DEVELOPMENT OF THERMOPHILIC ANAEROBIC DIGESTION
Thermophilic anaerobic digestion of municipal wastewater sludge has been investigated from the 1920s onward, initial work being completed at laboratory scale. However, full-scale work began by the 1940s and 1950s.
- Garber’s work at the City of Los Angeles in the 1950s and 1970s (Garber et al, 1975)2 was aimed primarily at improved dewatering, but the work indicated process concerns and instability at temperatures above about 49 degrees C.
- Popova and Bolotina (1963) 3identified thermophilic digestion for Moscow (Russia). The primary purpose was better pathogen reduction and operation at lower Solids Retention Time (SRT) than mesophilic digestion.
- Research by Goluecke (1958)4 and Malina (1961)5 was instrumental.
- Chicago work (Rimkus et al, 1982)6 at the Stickney Plant showed thermophilic digestion success at limited SRTs and the ability to reduce digester foaming.
By the late 1980s, thermophilic anaerobic digestion was generally thought to achieve greater Volatile Solids Reductions (VSRs) than comparable mesophilic digestion, and perhaps be operated at reduced SRTs. However, there was major concern for process stability and concern for product odor. Dewatering recycle characteristics were known to be strong. Pathogen reduction benefits were recognized; however the US EPA had not recognized thermophilic anaerobic digestion as a PFRP – Process to Further Reduce Pathogens.
By the 1990s, the situation began to change significantly. Work in Germany showed that thermophilic digestion worked well, especially in combination with mesophilic digestion (i.e., thermophilic, then mesophilic, staged digestion), and that thermophilic temperatures of 55 degrees C provided stable operation. At Vancouver, Canada, the Greater Vancouver Regional District (GVRD) operated its Lions Gate Plant first with single-stage thermophilic digestion, then with 2-stage thermophilic digestion and showed the significant disinfection improvement (and disinfection reliability) with a 2-stage configuration (Krugel et al, 1998). 7 Work by Professor Richard Dague at Iowa State University in the mid-1990s showed that thermophilic operation at 55 degrees C was quite reliable and, in combination with a second stage mesophilic digester, produced a high-quality, well-stabilized product with low odor (Han and Dague, 1996).8
Engineers working for GVRD then designed, in the mid-1990s, the Annacis Island Plant digestion facility using 4-stage thermophilic digestion and modeled the pathogen reductions based on the US EPA’s research work for Class A biosolids that had evolved from development of the Part 503 regulations. By 1999, this facility proved that it could produce a continuous, Class A digested (and dewatered) product that was not odorous and operated in a stable and reliable manner at 55 to 56 degrees C (Schafer et al, 2002). 9 Total system SRT was about 25 days.

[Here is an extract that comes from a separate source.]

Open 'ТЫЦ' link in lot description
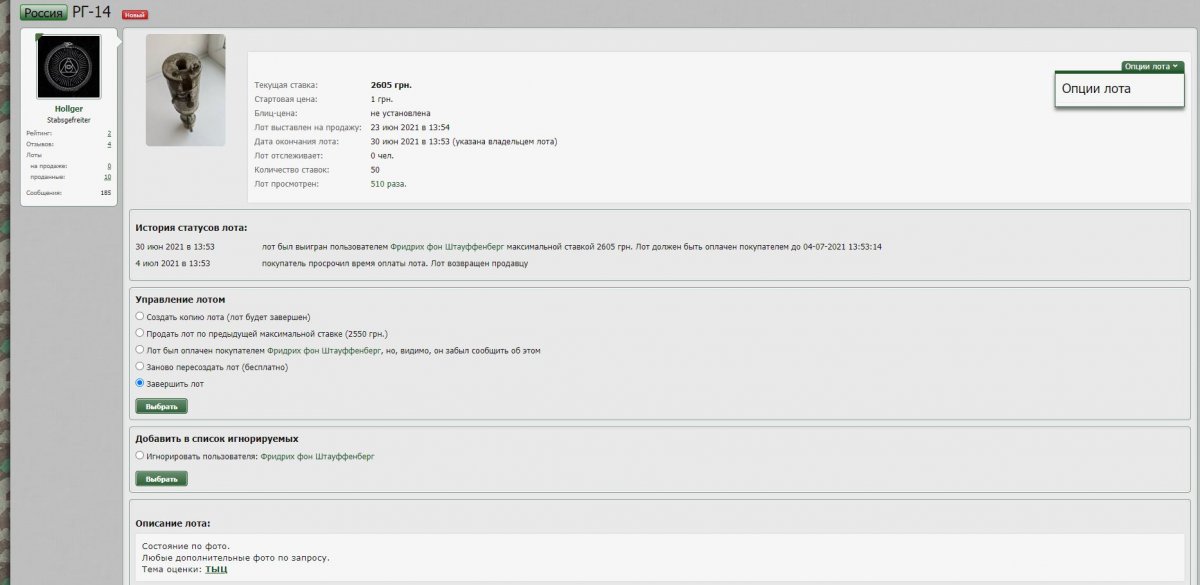[216, 569]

With the publication of the US EPA’s Part 503 rules in 1993 and especially the time/temperature equations that could be used to produce Class A biosolids, engineers developed various process configurations to meet the requirements. There was some confusion initially about the time/temperature equations until it was recognized that they were developed with the intention that every particle of sludge was to be subjected to the time/temperature requirements (i.e.,
operated in a batch or plug-flow arrangement).
The thermophilic process options and configurations for wastewater sludge in the US are largely driven at this time by the desire to achieve Class A digestion and Class A biosolids. The most common approaches that have evolved are summarized in Figure 1, although there are several variations on these concepts. However, some agencies have implemented thermophilic digestion, or more normally the thermo-meso staged arrangement, to achieve greater VSR, more gas production, and a more stable digested product (i.e., not necessarily a Class A objective).
Pre-pasteurization of sludge prior to anaerobic digestion, is a proven PFRP process, but is not discussed in this paper because the pre-pasteurization process is usually conducted at higher temperatures (65 to 70 degrees C) which are not conducive to a biological anaerobic digestion process. This paper evaluates only thermophilic anaerobic digestion processes that are successfully operated with a viable thermophilic anaerobic biological population.